Entrevista a Thom Yorke
E se os Radiohead desaparecessem? E se Hail To The Thief fosse o último álbum do grupo? A hipótese é adiantada pelo próprio Thom Yorke, longe das câmaras. Mas por agora descansem, o disco está aí, num elegante compromisso entre OK Computer e Kid A, o mundo visto por Thom Yorke.
P.: O seu último álbum reflecte a sua recente condição de pai?
R.: Sim, de muitas maneiras. Reflecte a minha nova preocupação relativamente ao futuro, ao que foi feito em nosso nome e a tudo aquilo que o afecta, na sua totalidade, e em cada uma das suas formas. Mas também reflecte a redescoberta das razões que me levaram de volta à música. De certa forma, o meu filho faz-me pensar, faz-me lembrar por que sou músico.
Estava a tentar não entrar nesse tipo de sentimento, porque sou muito propenso a esse tipo de fantasias paranóicas sobre o nosso futuro. É assim que eu sou. Não queria envolver isso na música. Eu estava a escrever e, por estar a trabalhar muito depressa, foi este o material que apareceu primeiro. Como estava a trabalhar muito depressa, não tive tempo de o reescrever. Estava a fazer um esforço para tirar as coisas do contexto, para ir fazendo pouco a pouco e tentar não associar as coisas. E o mais engraçado é que as canções foram escritas há 4 anos...

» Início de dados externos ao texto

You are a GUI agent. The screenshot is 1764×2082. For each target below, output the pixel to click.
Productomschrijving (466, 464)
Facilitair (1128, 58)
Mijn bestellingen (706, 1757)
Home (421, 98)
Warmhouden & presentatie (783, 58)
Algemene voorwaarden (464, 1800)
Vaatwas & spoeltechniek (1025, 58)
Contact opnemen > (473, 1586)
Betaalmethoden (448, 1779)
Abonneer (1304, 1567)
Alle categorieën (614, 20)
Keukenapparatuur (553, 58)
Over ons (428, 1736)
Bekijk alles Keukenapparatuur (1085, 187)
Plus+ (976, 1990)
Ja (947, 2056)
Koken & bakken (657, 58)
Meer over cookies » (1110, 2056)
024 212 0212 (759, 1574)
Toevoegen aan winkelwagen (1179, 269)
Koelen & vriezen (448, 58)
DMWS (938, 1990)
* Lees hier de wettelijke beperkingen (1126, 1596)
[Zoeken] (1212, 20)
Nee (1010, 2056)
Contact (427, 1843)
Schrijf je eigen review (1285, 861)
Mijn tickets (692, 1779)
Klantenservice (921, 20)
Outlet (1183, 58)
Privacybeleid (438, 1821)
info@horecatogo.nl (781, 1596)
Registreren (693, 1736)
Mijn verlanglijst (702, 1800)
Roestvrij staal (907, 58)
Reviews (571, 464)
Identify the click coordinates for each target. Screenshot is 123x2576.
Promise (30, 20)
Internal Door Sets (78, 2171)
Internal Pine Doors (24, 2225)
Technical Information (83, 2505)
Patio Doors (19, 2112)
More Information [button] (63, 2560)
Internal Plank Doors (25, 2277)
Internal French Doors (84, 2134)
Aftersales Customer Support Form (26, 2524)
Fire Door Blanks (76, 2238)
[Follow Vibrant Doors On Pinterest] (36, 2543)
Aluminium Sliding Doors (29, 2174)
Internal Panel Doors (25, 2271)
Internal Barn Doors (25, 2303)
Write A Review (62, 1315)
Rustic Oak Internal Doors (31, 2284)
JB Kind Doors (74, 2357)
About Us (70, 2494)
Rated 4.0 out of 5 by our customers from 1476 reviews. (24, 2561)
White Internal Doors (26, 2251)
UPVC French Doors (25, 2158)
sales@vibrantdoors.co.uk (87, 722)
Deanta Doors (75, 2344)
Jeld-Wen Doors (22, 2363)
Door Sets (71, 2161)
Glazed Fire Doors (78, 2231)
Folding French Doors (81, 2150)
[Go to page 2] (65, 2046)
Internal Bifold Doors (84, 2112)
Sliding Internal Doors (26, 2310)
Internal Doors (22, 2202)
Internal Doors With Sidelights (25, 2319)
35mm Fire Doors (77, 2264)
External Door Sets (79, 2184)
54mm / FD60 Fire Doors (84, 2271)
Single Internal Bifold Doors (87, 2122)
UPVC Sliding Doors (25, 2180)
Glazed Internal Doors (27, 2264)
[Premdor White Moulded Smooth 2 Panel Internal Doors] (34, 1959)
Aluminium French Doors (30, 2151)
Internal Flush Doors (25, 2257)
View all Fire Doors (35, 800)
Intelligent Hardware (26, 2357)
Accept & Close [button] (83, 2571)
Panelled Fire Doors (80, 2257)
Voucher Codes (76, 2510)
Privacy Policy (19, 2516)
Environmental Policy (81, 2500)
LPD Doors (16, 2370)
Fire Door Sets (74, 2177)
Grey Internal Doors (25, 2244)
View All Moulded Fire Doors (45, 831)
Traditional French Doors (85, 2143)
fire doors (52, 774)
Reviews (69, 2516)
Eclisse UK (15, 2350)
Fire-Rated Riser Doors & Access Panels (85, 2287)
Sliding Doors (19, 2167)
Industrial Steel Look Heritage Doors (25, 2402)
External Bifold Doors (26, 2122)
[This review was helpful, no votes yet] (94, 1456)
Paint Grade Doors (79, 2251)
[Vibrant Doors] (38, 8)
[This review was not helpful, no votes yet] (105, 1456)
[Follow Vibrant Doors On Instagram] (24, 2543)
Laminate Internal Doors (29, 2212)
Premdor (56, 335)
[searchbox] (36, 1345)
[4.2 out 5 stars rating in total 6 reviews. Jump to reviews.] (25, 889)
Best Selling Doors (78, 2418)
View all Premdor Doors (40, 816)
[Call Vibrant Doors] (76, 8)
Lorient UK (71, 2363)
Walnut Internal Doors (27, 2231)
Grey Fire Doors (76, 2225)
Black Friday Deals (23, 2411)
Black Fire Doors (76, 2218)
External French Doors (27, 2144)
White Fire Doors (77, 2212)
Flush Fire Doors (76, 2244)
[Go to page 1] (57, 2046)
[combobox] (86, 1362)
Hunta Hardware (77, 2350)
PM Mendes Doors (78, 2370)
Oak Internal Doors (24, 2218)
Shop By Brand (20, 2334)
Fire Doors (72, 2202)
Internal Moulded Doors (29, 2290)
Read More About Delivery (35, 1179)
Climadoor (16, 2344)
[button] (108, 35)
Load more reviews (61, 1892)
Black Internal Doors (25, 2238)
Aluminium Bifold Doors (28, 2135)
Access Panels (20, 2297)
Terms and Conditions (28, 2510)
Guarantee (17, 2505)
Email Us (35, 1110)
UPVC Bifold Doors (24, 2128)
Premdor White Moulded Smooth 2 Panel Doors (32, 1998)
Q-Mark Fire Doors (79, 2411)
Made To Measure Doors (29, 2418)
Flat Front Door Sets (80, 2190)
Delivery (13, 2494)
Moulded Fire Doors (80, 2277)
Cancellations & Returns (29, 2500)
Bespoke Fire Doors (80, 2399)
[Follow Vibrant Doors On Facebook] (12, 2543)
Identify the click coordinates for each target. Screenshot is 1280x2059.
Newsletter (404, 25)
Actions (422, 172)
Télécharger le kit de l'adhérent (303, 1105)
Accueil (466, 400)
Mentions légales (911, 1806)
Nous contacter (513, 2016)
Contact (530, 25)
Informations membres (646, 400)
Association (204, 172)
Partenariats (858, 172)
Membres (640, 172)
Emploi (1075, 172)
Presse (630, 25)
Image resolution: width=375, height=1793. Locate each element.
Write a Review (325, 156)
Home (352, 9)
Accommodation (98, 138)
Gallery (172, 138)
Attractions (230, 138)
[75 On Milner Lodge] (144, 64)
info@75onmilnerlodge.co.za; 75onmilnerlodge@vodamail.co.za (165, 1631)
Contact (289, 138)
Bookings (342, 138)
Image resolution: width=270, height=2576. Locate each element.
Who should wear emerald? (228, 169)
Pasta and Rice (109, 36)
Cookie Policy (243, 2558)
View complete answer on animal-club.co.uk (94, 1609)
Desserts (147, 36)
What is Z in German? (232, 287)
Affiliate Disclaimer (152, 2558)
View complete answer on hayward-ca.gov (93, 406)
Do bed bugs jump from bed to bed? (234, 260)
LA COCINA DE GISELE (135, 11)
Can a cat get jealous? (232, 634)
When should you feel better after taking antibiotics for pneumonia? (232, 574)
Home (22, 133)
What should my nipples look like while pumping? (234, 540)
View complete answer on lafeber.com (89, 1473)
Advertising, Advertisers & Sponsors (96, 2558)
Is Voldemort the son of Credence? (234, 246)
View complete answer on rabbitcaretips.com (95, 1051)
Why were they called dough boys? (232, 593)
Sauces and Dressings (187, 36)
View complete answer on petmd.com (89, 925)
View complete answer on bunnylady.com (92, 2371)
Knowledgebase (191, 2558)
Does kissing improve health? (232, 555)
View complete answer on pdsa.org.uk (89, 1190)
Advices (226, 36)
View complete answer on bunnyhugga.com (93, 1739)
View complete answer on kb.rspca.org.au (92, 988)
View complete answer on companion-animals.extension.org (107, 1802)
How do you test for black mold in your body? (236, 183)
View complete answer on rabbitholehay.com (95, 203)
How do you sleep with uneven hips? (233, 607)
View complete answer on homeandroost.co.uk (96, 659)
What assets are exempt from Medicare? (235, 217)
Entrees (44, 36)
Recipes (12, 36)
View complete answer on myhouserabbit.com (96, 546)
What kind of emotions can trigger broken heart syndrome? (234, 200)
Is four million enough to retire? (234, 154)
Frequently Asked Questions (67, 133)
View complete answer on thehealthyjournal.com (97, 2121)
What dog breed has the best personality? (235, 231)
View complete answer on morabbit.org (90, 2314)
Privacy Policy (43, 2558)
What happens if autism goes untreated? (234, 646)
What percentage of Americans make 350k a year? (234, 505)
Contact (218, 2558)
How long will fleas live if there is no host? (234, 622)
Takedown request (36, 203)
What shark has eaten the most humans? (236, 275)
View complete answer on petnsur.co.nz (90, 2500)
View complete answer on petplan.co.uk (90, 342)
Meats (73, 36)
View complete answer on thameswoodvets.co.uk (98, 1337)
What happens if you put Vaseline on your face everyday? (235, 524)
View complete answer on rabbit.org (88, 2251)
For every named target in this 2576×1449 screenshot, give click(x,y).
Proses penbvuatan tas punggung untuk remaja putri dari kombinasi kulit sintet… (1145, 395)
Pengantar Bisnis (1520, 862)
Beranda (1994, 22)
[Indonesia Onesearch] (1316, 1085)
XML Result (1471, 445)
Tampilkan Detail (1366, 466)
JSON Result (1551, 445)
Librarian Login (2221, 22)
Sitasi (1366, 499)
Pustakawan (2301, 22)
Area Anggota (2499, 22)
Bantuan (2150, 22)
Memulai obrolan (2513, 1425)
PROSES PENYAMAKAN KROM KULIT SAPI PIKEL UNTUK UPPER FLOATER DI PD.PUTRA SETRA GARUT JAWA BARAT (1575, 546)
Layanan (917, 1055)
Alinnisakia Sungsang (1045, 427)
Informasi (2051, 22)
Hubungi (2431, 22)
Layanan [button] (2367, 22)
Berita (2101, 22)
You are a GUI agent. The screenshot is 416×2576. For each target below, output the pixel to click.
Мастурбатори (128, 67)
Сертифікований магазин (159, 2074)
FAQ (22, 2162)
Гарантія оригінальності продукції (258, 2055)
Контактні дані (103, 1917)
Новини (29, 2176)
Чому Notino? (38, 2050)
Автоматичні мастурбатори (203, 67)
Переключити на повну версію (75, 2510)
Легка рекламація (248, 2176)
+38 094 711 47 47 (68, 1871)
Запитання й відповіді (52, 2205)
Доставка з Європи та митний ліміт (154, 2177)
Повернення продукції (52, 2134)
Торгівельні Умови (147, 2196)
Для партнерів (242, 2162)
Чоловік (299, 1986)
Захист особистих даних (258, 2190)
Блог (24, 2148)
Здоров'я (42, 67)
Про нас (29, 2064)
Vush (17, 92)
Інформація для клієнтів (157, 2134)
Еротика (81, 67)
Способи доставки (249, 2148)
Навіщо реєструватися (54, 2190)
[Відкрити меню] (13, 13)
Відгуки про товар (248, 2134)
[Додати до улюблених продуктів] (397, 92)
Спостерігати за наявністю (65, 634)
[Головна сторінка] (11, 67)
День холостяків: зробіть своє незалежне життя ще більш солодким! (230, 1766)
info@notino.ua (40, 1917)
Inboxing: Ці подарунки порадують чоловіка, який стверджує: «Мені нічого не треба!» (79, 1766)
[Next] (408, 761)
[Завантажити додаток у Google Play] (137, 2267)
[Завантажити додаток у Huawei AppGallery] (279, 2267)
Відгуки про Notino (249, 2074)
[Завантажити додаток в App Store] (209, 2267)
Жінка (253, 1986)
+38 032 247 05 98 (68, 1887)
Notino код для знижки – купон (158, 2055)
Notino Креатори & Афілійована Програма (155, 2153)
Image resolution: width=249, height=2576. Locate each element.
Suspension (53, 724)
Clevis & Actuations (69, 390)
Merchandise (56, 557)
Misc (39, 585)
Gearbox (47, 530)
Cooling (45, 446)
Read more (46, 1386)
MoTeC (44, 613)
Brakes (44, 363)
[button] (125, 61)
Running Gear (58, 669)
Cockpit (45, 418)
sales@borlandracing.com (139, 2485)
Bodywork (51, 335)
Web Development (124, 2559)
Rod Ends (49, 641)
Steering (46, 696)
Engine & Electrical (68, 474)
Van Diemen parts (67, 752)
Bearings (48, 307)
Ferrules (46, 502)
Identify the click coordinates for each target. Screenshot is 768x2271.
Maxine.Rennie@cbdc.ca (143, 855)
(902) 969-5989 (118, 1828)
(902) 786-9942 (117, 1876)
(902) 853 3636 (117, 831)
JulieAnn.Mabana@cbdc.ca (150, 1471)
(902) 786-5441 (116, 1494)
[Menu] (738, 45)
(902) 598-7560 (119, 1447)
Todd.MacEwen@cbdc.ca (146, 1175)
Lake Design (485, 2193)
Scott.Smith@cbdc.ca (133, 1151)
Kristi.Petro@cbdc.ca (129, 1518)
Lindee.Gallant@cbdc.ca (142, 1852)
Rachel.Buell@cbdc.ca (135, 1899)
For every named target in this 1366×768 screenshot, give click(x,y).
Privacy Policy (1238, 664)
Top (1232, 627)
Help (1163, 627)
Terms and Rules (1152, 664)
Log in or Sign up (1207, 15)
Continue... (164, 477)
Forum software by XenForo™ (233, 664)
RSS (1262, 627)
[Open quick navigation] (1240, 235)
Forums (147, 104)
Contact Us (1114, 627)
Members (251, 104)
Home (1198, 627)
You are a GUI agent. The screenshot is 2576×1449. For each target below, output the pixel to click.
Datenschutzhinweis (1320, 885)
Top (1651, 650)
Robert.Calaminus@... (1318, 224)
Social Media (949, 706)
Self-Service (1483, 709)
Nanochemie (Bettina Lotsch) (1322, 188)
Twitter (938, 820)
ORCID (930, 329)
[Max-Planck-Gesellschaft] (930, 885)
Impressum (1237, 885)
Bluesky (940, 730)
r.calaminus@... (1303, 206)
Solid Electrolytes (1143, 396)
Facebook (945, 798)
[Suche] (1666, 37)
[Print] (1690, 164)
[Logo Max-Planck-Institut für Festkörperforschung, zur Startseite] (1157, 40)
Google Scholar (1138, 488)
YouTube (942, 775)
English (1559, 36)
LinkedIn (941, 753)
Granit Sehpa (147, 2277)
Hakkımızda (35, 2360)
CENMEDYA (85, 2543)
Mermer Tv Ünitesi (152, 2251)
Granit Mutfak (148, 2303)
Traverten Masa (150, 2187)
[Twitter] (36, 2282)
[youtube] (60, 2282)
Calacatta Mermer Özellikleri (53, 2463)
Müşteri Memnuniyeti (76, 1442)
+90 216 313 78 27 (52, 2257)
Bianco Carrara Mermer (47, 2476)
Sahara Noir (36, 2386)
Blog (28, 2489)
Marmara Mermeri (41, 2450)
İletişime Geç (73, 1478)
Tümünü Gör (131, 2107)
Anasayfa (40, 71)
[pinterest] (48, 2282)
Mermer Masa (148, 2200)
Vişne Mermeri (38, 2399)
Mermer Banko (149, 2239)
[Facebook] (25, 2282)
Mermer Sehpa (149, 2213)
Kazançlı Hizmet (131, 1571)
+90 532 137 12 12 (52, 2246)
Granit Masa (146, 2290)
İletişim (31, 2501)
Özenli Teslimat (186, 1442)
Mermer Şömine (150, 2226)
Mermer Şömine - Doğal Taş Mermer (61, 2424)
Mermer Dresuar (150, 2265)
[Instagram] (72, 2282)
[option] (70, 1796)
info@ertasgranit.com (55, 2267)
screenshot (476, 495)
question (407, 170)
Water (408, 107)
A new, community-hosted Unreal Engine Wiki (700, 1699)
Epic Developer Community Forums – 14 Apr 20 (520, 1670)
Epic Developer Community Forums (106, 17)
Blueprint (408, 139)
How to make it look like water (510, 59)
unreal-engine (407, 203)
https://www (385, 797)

Uma sonoridade sempre actual e que tem em "There There" o seu cartão de visita...
Houve uma canção que me ficou na cabeça durante muito tempo... O mais engraçado é que nunca me cansei de nenhuma das melodias. Nunca me cansei delas. Não há muitas canções assim para mim... [sorriso]
Um tema de eleição que os mais atentos podem pensar que já tinham ouvido... E talvez seja verdade, os 14 temas de Hail To The Thief foram experimentados ao vivo em Portugal. Quanto ao registo em estúdio, aconteceu em Los Angeles, California, a cidade que serviu de inspiração ao embrulho do disco.
Quando estávamos em Hollywood a gravar o disco - parece muito glamoroso, não é? É fantástico. [sorriso] - ... eu e o Stanley [Donwood] normalmente fazemos estas coisas juntos, mas como estávamos a trabalhar tão depressa, ele fê-lo [o artwork] desta vez sozinho. Quando não estávamos a trabalhar andávamos de carro por Bel Air e Beverly Hills, ouvíamos a música hip hop "Qasi Modo" em altos berros com os vidros do Range Rover abertos, a tentar parecer o mais ameaçadores possível. Como eles têm alertas de segurança por todo o lado - todas casas têm avisos como "Mantenha-se afastado" - nós conduzíamos por ali e ele escrevia o que estava escrito nos sinais.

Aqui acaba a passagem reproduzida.